Kenya is a very interesting market. When you rationalize it, it is not a surprise in the sense of the whole ICT convergence between banking and technology and that whole model is completely relevant to people in their daily lives, in that the ubiquitous ATM does not exist in Kenya. It is very different if you are in a very developed market where there is an ATM and a branch on every corner, where there are other options. It is no surprise that M-PESA is therefore a success. Would M-PESA would be as successful in a market where banking services are available virtually on every street corner? Probably not.
I just saw a report in the UK that money transfer systems are only really coming through now.
You mentioned Vision 2030, which is one of the central themes of our report. What role is the banking sector playing in this?
I do not think that the levels of economic growth that are actually underpinning Vision 2030 are possible without a vibrant banking sector. We need to see an increase in the rate of savings and in order to see this, the banking sector needs to be able to reach more of the population in a more cost effective manner, and then perform its ultimate role, which is to lend. In addition to lending just as debt capital, there is the whole issue of equity of course. The whole development of both equity capital markets and debt capital markets, an increase in savings rates, the lowering of intermediation costs, and the role that banks play are essential to achieving the goals of the Vision 2030. Banks need to be bigger.
What would you tell those who doubt the credentials of this country and the region based on everything they hear in the news, which is unfortunately not the entire reality?
I think the further you are away from something, the more difficult it is to understand. Distance is a factor. I think there is no substitute for actually being there and seeing it. But as far as Kenya and East Africa are concerned for that matter, there is a growing consensus that the growth opportunity is real. Once you have crossed that, then the interest should be much more focused. But as for the perception, one cannot deny what happened post-2007. The unfortunate fact of life is that those events tend to stick out much more than the very peaceful process which gave rise to the new Constitution. The whole referendum, which was a national vote, was actually conducted openly, transparently and effectively and without any violence. But that will largely go unnoticed.

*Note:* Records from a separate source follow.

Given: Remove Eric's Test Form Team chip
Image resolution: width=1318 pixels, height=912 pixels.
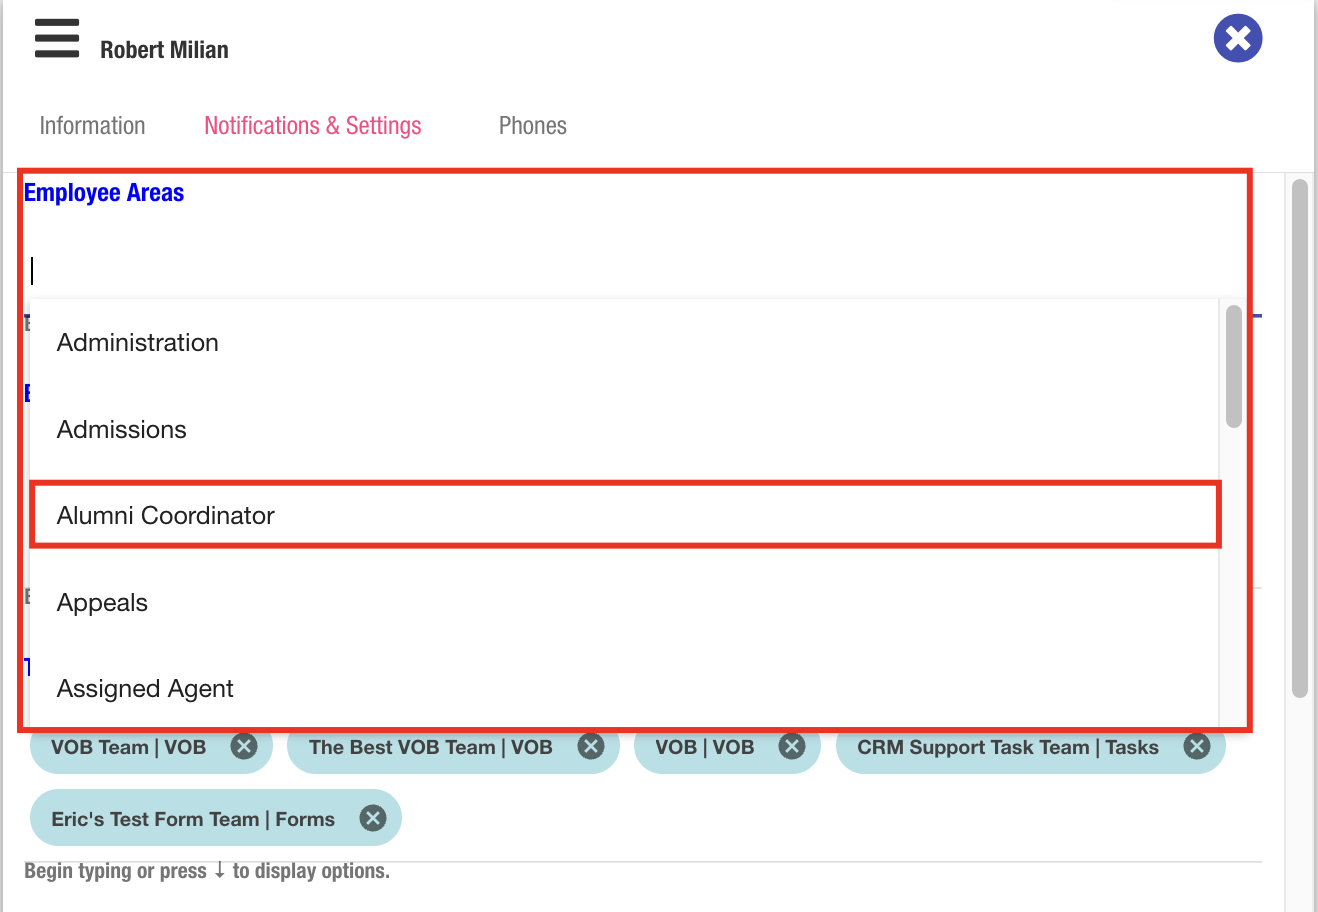Looking at the screenshot, I should click(x=373, y=818).
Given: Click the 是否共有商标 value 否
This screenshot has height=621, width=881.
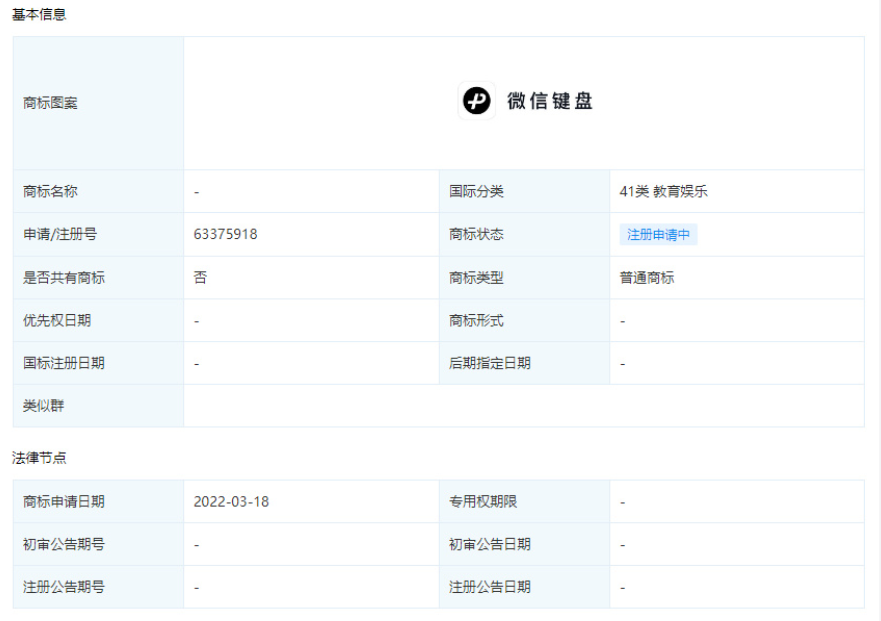Looking at the screenshot, I should pos(197,276).
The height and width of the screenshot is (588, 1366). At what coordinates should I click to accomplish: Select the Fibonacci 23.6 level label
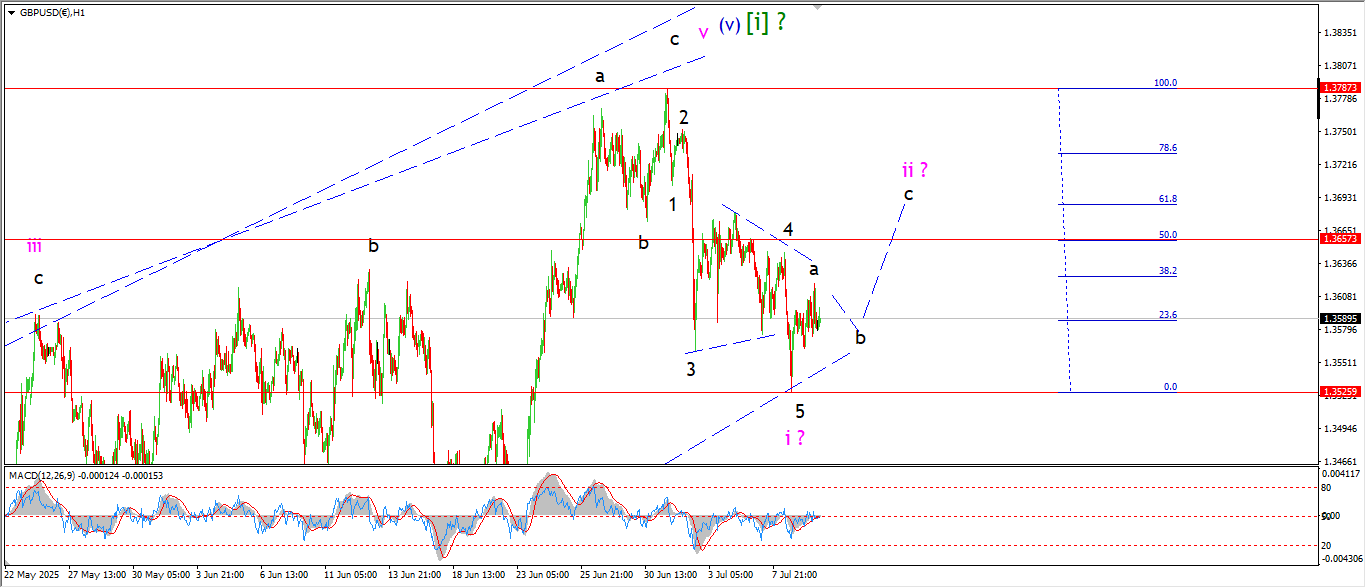pos(1167,315)
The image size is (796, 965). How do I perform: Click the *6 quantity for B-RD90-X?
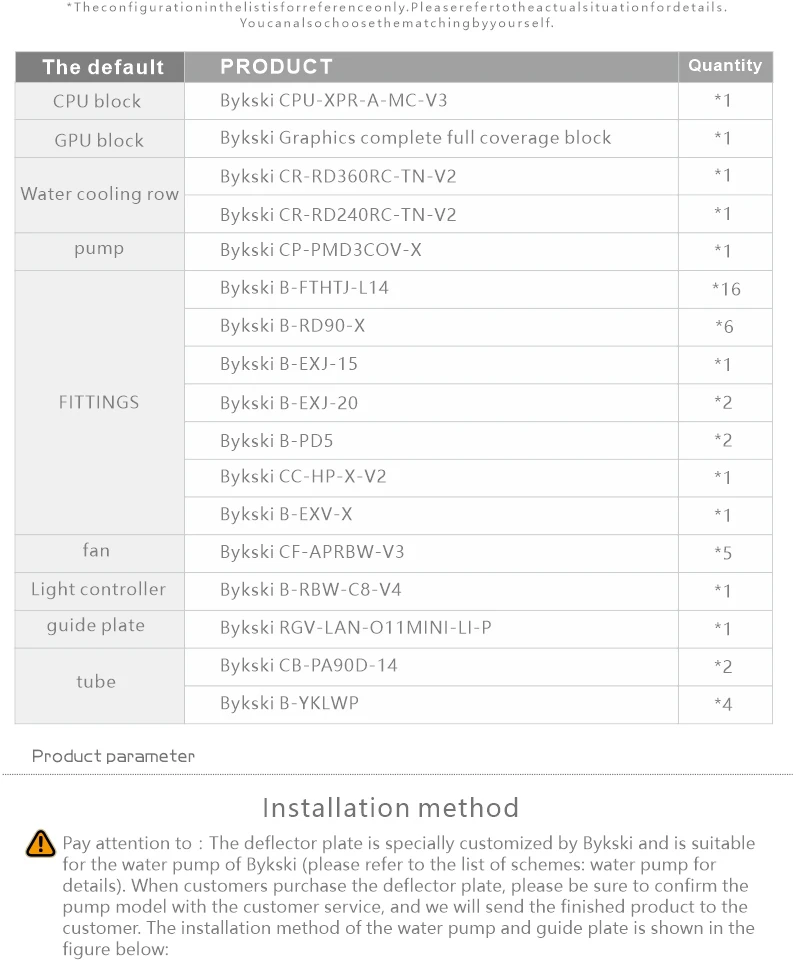click(724, 327)
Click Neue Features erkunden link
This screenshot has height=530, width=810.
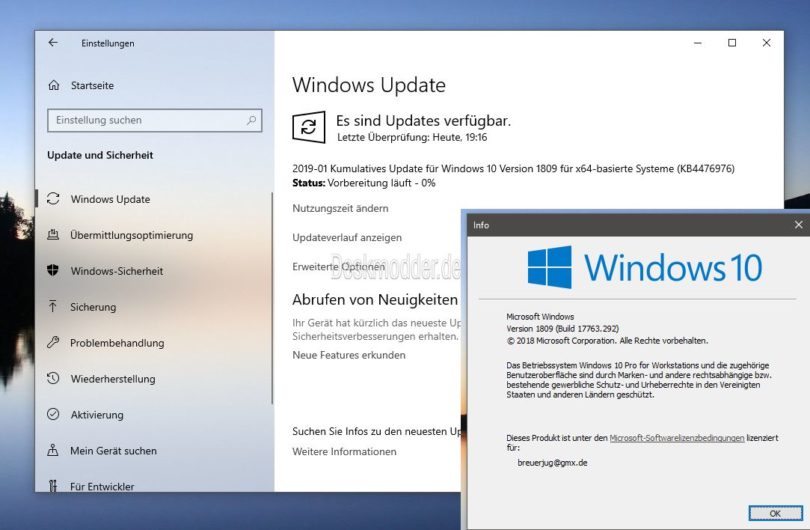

I think the other extremely positive thing that came out of the whole unfortunate episode is that there is absolutely no doubt that the post-election violence of 2007 was a very significant shock to most Kenyans. Many people never believed that something like that could happen and I think there is an absolute determination that it should never happen again. I think people need to be able to understand things that make rational sense as opposed to the emotional things I have been talking about. If you said that the economic growth opportunity is real and is happening and there are people who are taking advantage of it, not just like ourselves, but companies like General Electric which has set up an office in Nairobi, I do not think they did that by accident. Similarly, IBM. You can name a number of other large global companies.
But the other tangible factor that came out of it was the reality of coalition politics. I think there is a clear recognition by all of the serious players in the political sphere that the ability of any single party to cross the line in a winner-takes-all scenario is unlikely. The Government is actually a manifestation of the reality of what I call coalition politics.
There is no doubt that the country is already in election-mode, if you look at the political negotiations that are going on behind the scenes. For me, there is a manifestation that the serious players understand that coalition politics is the reality of Kenyan politics.